What the task requires - Scan the data below for lines holding the word "agent", and copy each line found.

Start of Records shown

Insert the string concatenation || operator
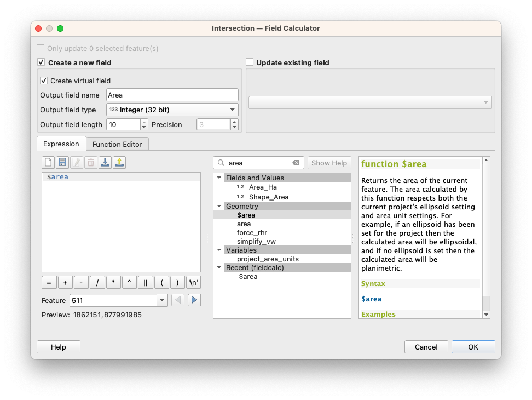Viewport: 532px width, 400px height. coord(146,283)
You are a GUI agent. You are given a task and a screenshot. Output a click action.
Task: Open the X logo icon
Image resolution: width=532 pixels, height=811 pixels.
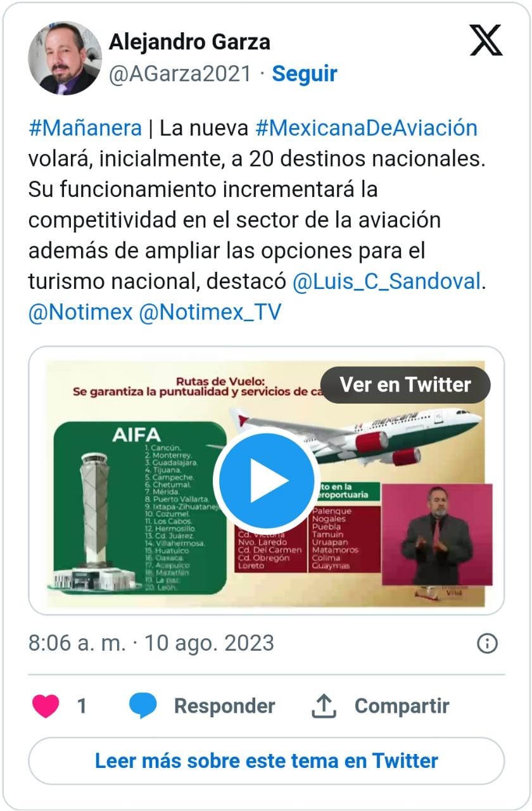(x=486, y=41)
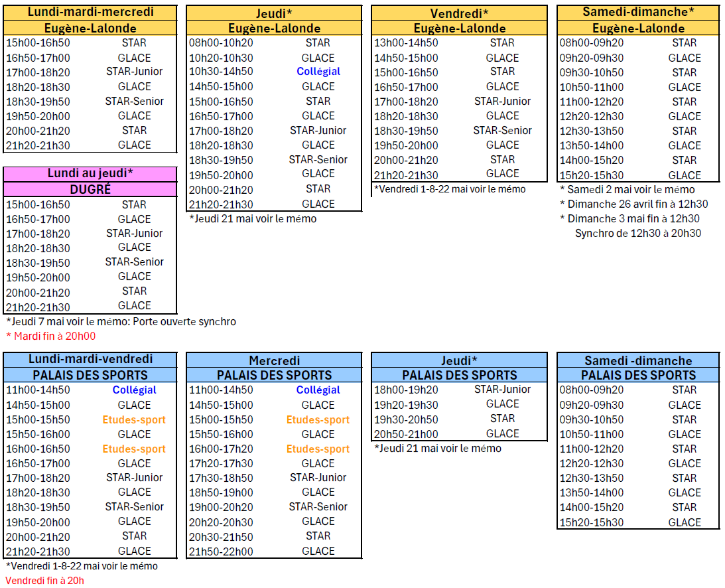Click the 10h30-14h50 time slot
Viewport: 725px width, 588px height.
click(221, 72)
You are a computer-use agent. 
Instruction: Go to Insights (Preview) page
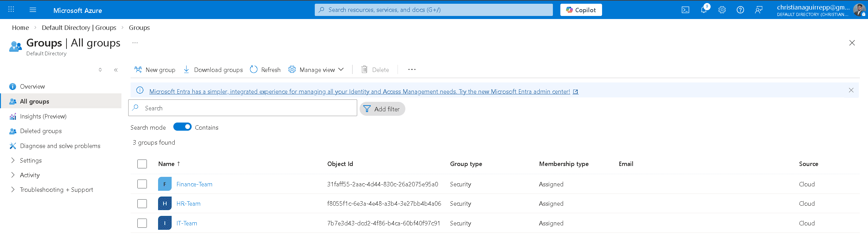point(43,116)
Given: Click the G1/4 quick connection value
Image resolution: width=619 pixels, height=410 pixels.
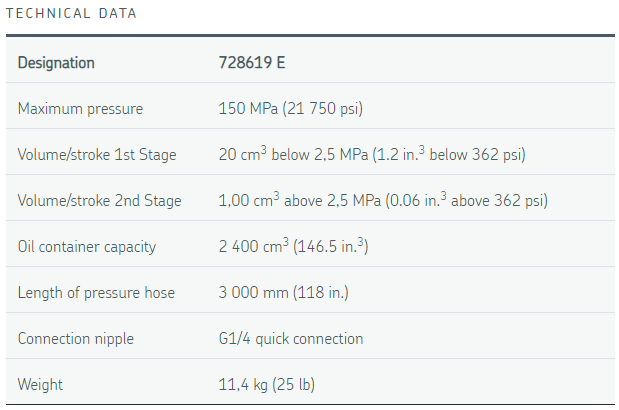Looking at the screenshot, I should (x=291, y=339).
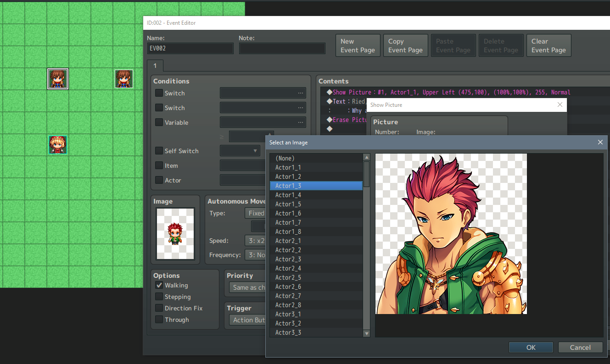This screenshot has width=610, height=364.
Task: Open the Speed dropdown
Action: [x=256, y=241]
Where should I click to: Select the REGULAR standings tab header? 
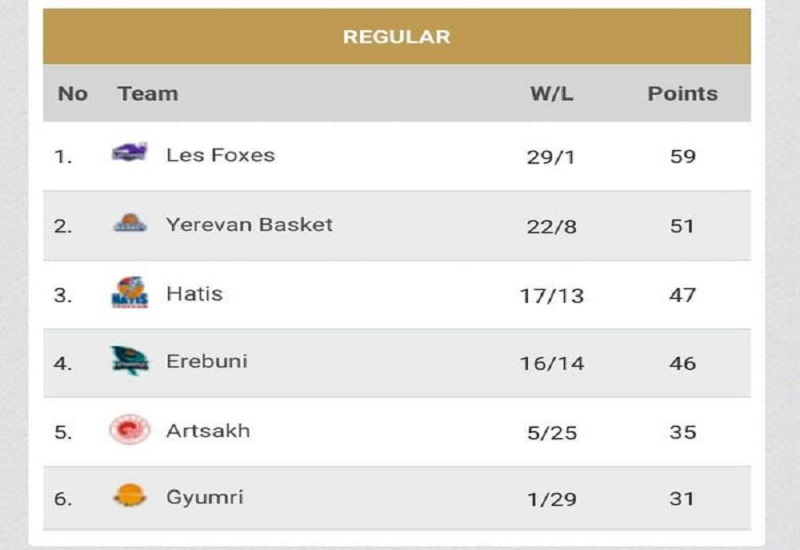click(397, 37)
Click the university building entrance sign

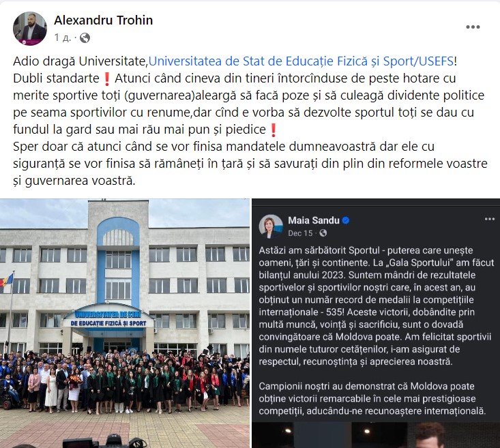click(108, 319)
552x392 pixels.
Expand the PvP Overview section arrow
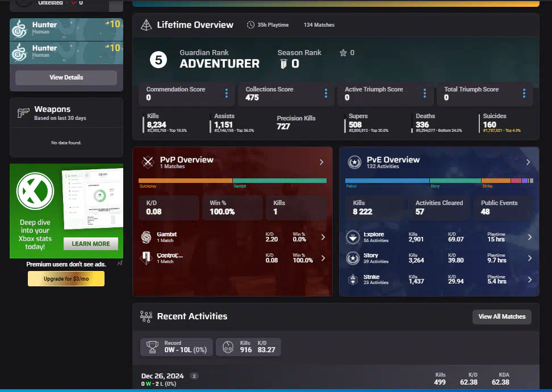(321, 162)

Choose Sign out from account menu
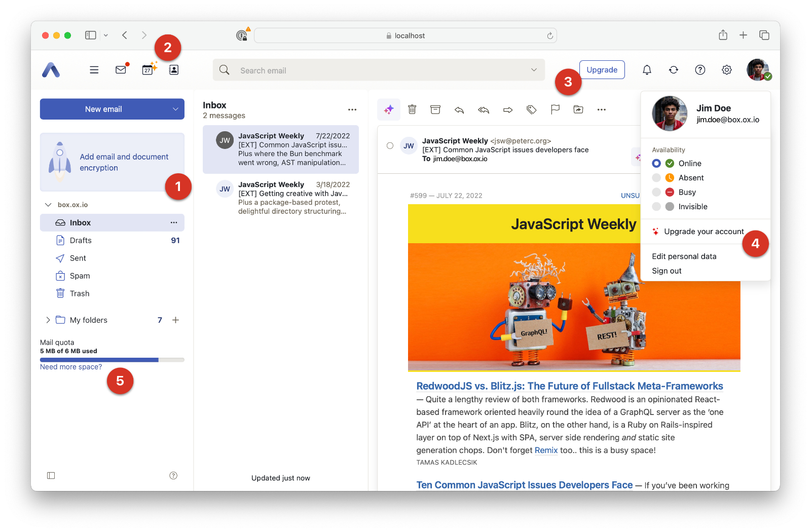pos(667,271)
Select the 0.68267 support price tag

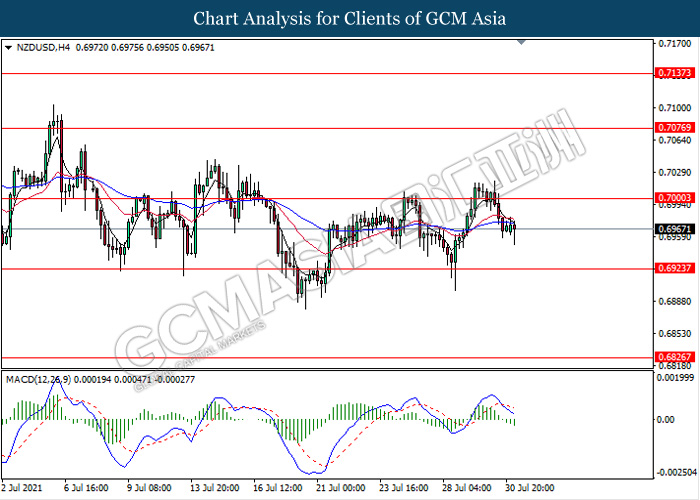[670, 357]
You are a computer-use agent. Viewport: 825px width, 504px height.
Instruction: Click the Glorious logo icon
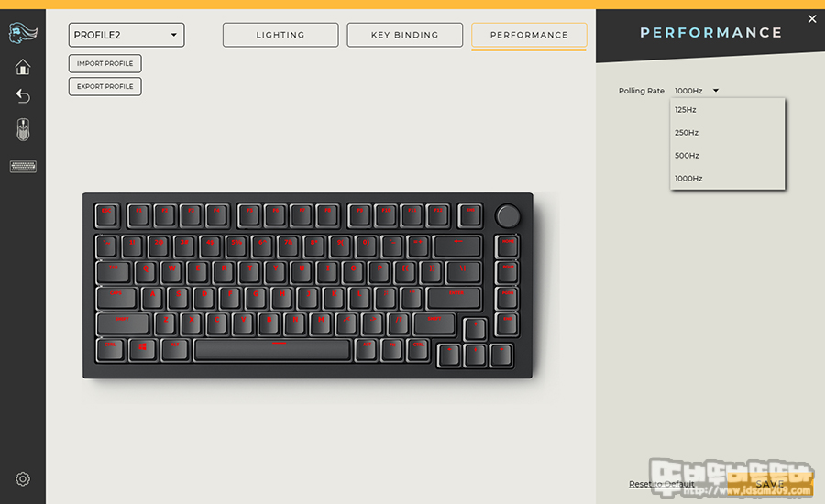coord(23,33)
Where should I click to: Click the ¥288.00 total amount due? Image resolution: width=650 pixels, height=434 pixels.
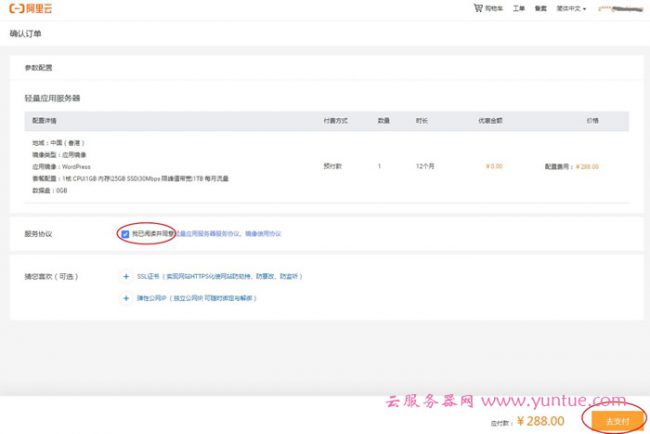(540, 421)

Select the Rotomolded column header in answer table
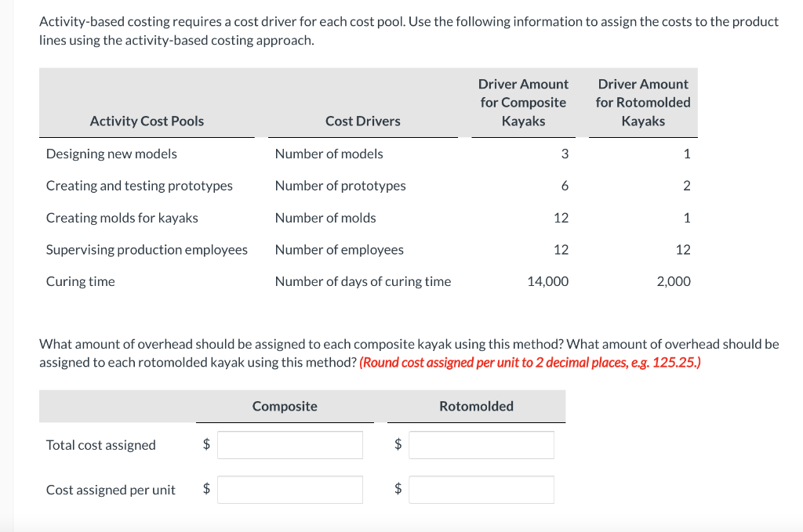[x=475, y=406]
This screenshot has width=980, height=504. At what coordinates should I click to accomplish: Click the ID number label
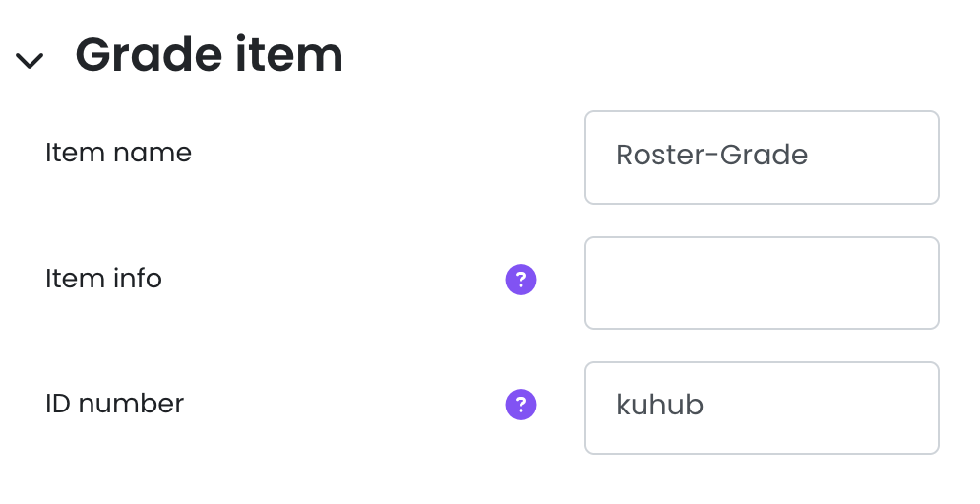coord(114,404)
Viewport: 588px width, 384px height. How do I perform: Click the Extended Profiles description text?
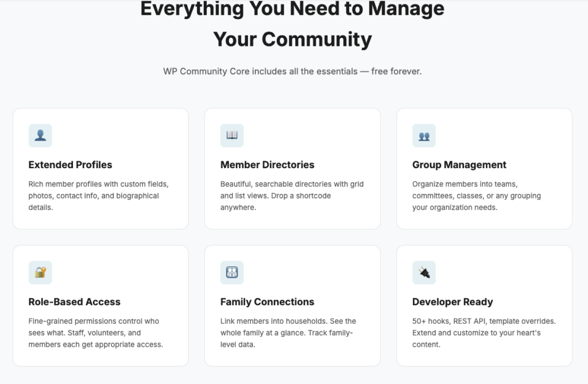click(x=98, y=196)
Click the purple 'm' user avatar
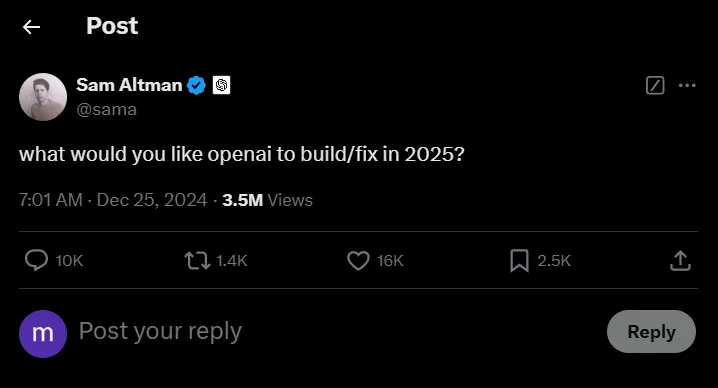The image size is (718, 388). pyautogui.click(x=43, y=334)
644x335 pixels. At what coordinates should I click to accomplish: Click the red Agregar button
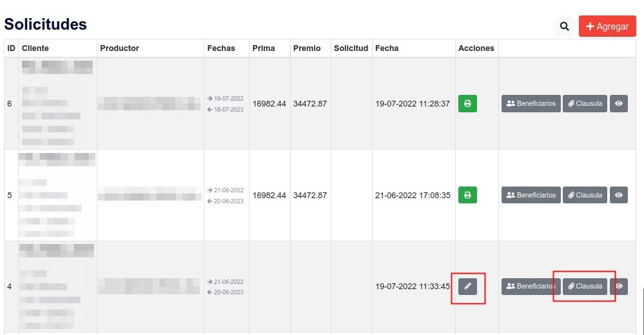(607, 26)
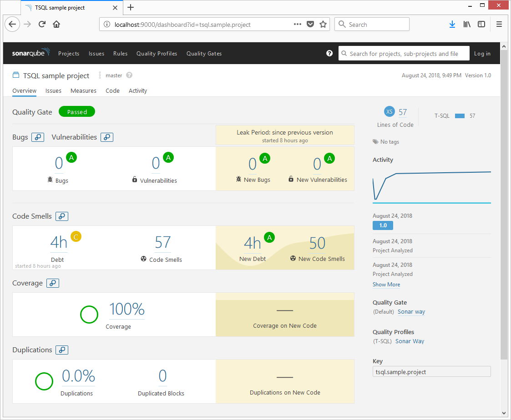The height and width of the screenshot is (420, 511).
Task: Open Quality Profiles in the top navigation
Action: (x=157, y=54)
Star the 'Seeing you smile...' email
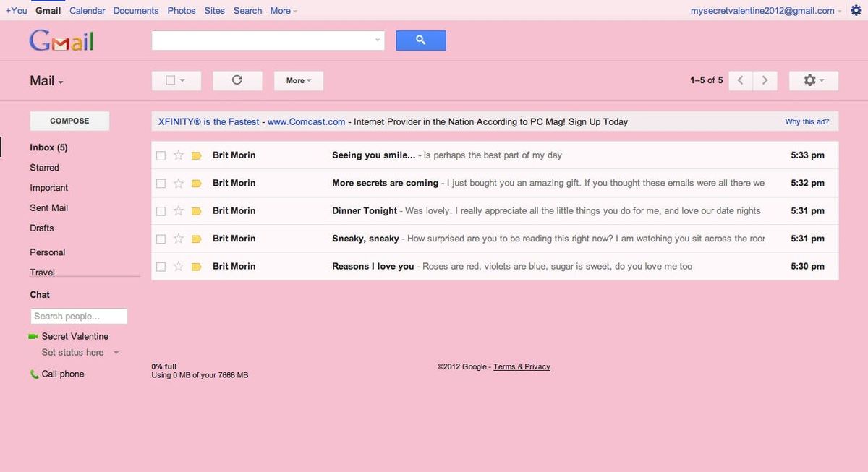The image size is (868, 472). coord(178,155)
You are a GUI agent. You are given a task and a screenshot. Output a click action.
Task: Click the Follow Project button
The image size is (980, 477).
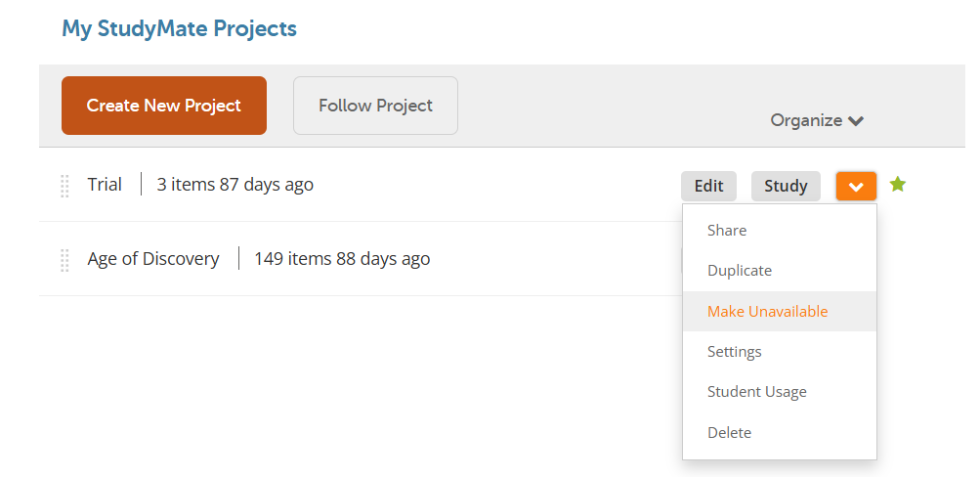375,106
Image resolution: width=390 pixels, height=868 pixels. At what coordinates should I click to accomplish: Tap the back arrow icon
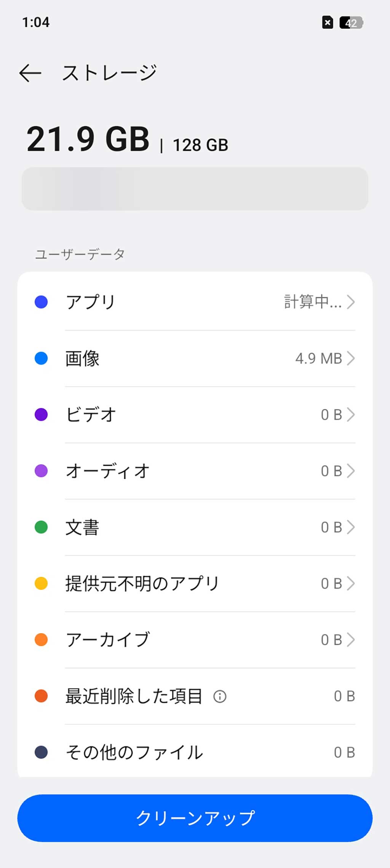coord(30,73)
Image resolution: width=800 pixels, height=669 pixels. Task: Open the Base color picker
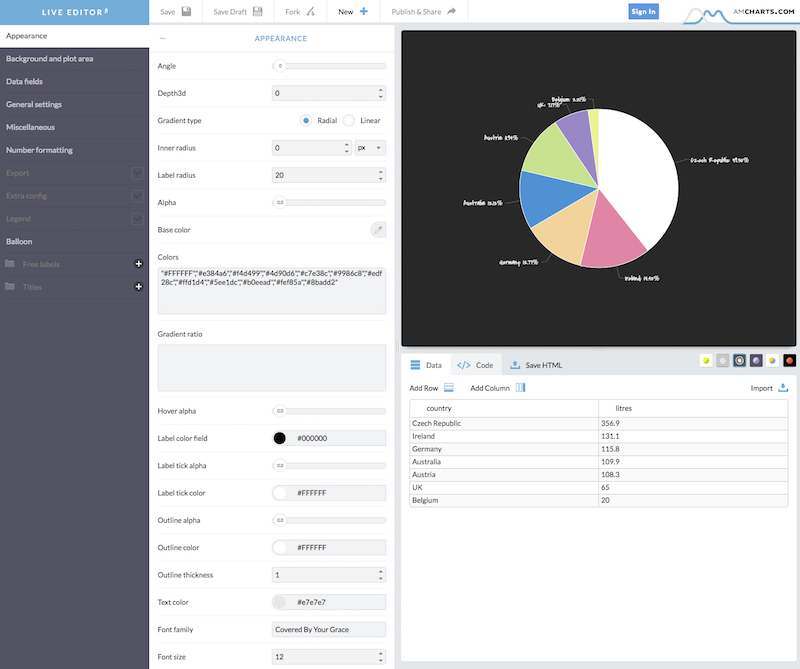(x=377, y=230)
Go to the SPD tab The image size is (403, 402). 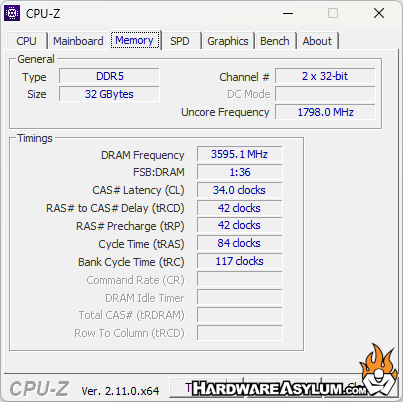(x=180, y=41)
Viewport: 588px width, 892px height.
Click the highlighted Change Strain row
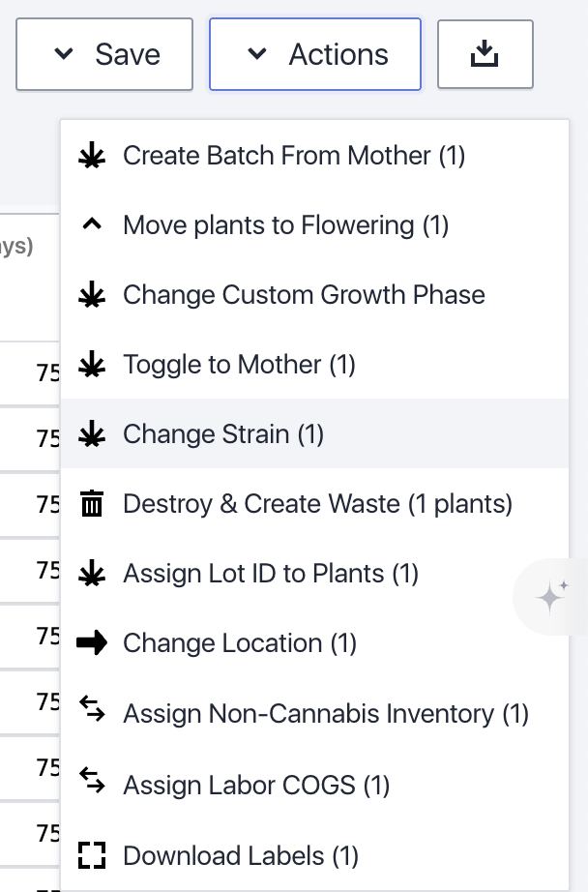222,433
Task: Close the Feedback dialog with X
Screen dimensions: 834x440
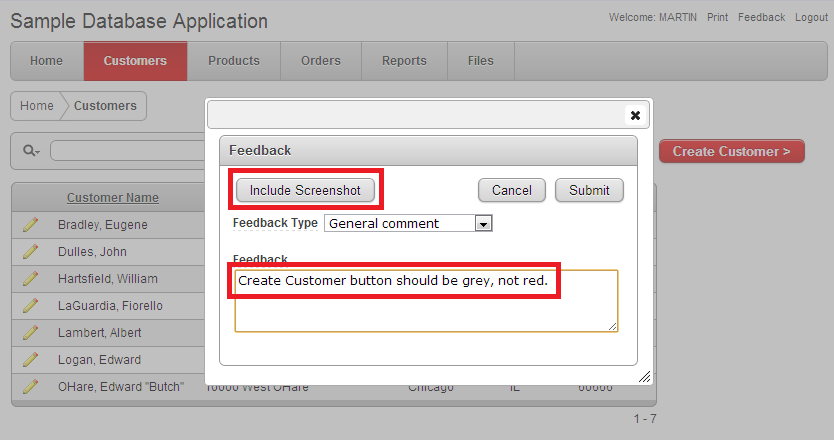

End of Records shown

Response to this exercise -
You are a GUI agent. You are given a task and a screenshot. Output a click action.
You are a computer-use agent. 
You are a computer-use agent. Viewport: 825px width, 504px height.
You are a GUI agent. You are given a task and a screenshot. Output a click action.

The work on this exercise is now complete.